Windows has a nice nag every time you log in saying “upgrade to Windows 10!” so I did. But it didn’t like the VirtualBox video driver. I tried reinstalling the Guest Additions, but that didn’t work. I tried uninstalling the driver, but Windows helpfully reinstalled it after a reboot. A forum post suggested I should enable 3D acceleration. Still no luck.

What eventually worked was to update to VirtualBox 5.0.12 (I had been on .10) and then install the latest Guest Additions. Instead of using the “upgrade me!” pestering, I had to download the Windows 10 media creation tool and use that to perform the upgrade.

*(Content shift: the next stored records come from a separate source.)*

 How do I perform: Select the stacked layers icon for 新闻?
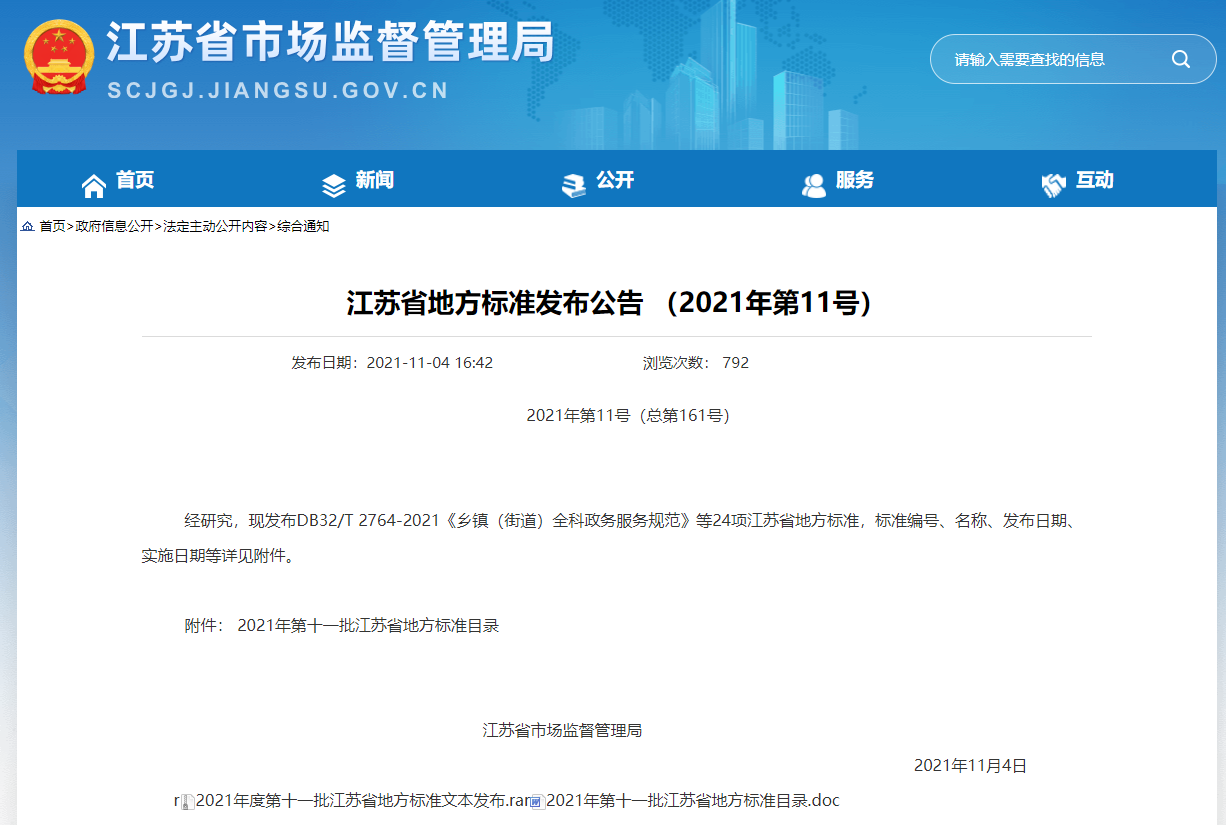(x=333, y=185)
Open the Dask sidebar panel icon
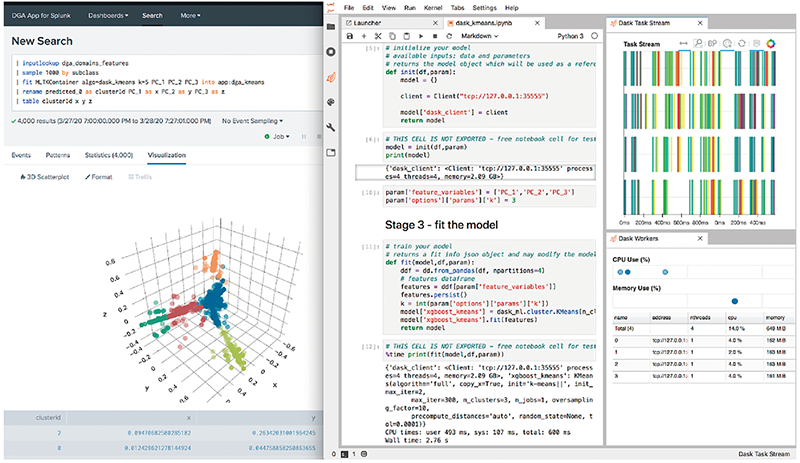Image resolution: width=800 pixels, height=463 pixels. tap(330, 76)

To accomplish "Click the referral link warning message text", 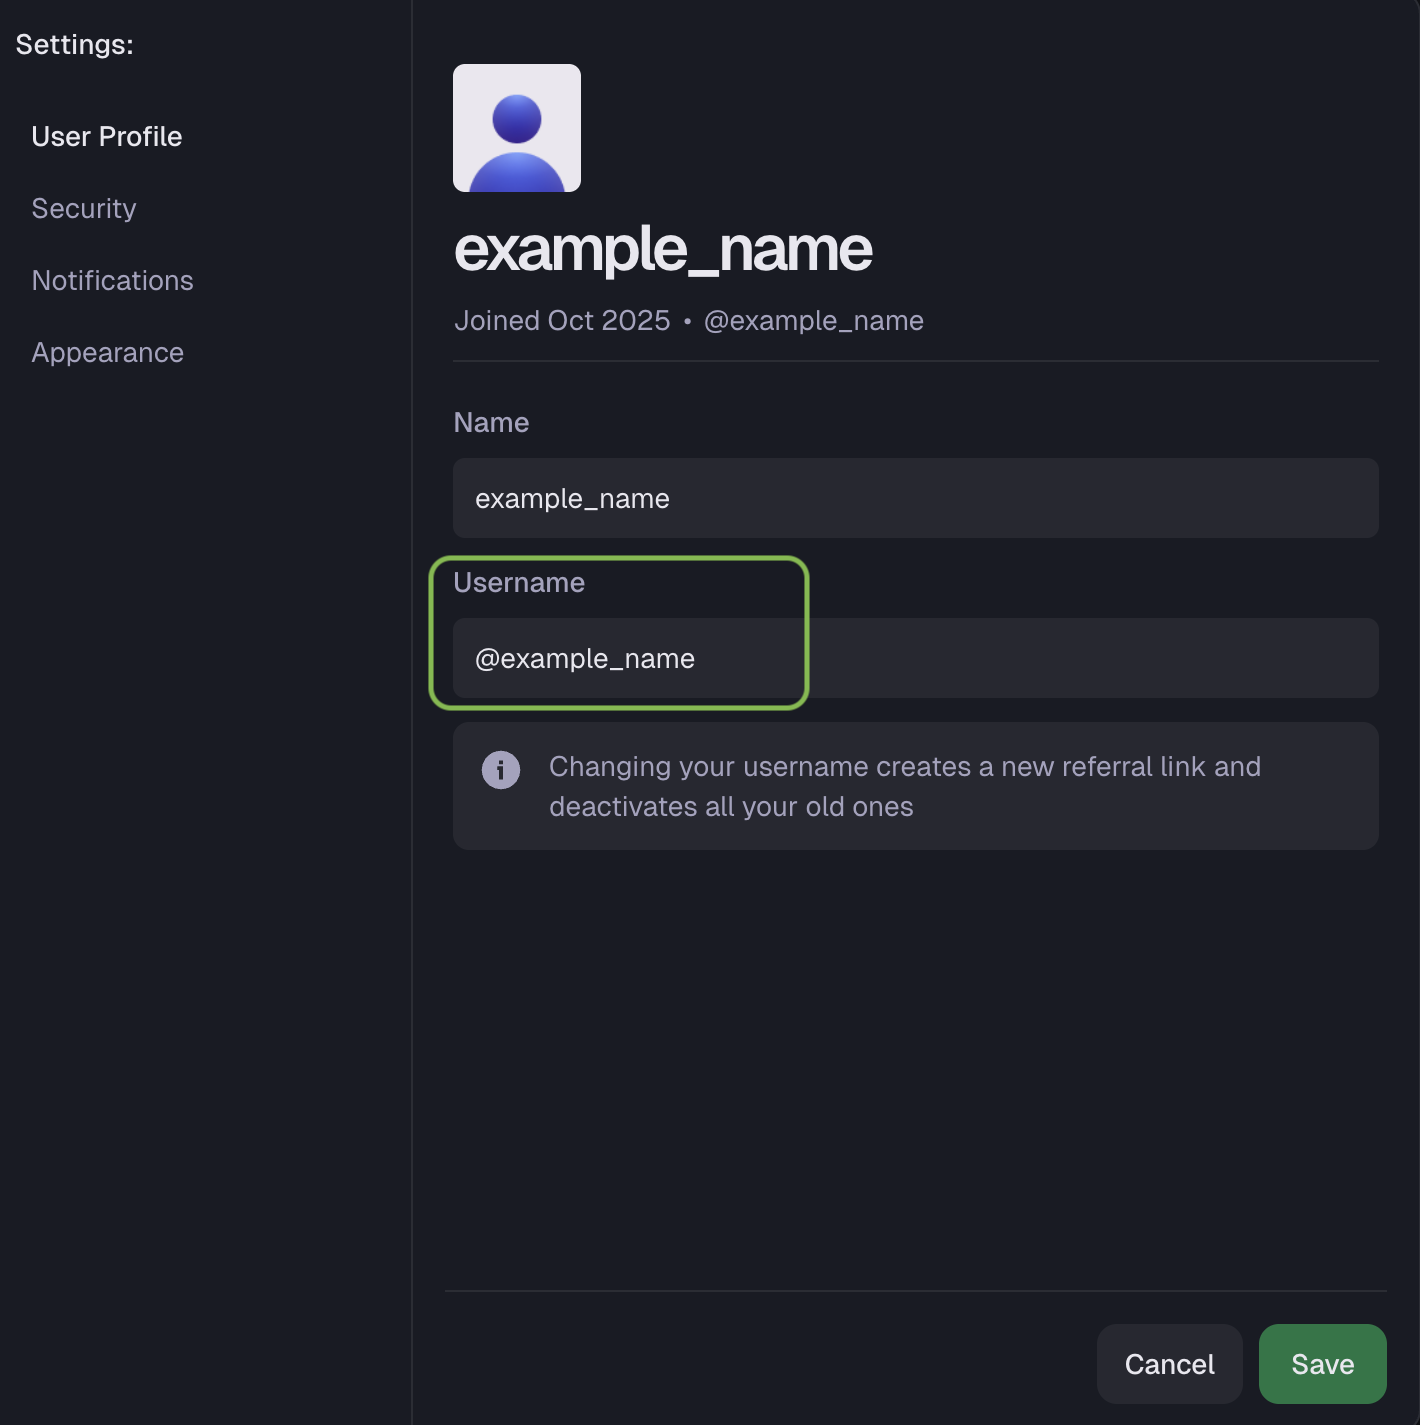I will tap(904, 787).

Once I got those steps figured out, the upgrade process was pretty painless (if a little slow). Everything seemed to work fairly well, though I haven’t given it an in-depth trial yet. I do like the return to a more traditional UI, the tiles of Windows 8 work great on a phone, but I don’t like them on a desktop (and even worse on a server).

Sometimes, Windows wins

It should be clear by now that I am an advocate of free software.  I’m not reflexively against closed software though, sometimes it’s the right tool for the job.  Use of Windows is not a reason for mockery.  In fact, I’ve found one situation where I like the way Windows works better.

As part of our efforts to use Condor for power saving, I thought it would be a great idea if we could calculate the power savings based on the actual power usage of the machines.  The plan was to have Cycle Server aggregate the time in hibernate state for each model and then multiply that by the power draw for the model.  Since Condor doesn’t note the hardware model, I needed to write a STARTD_CRON module to determine this.  The only limitations I had were that I couldn’t depend on root/administrator privileges or on particular software packages being installed. (The execute nodes are in departments across campus and mostly not under my control.)

Despite the lack of useful tools like grep, sed, and awk (there are equivalents for some of the taken-for-granted GNU tools, but they frankly aren’t very good), the plugin for Windows was very easy.  The systeminfo command gives all kinds of useful, parseable information about the system’s hardware and OS.  The only difficult part was chopping the blank spaces off the end of the output. I wanted to do this in Perl, but that’s not guaranteed to be installed on Windows machines, and I had some difficulty getting a standalone-compiled version working consistently.

On Linux, parsing the output is easy.  The hard part was getting the information at all.  dmidecode seems to be ubiquitous, but it requires root privileges to get any information.  I tried lshw, lshal, and the entire /proc tree.  /proc didn’t have the information I need, and the two commands were not necessarily a part of the “base” install.  The solution seemed to be to require the addition of a package (or bundling a binary for lshw in our Condor distribution).

Eventually, we decided that it was more effort than it was worth to come up with a reliable module.  While both platforms had problems, Linux was definitely the more difficult.  It’s a somewhat rare condition, but there are times when Windows wins.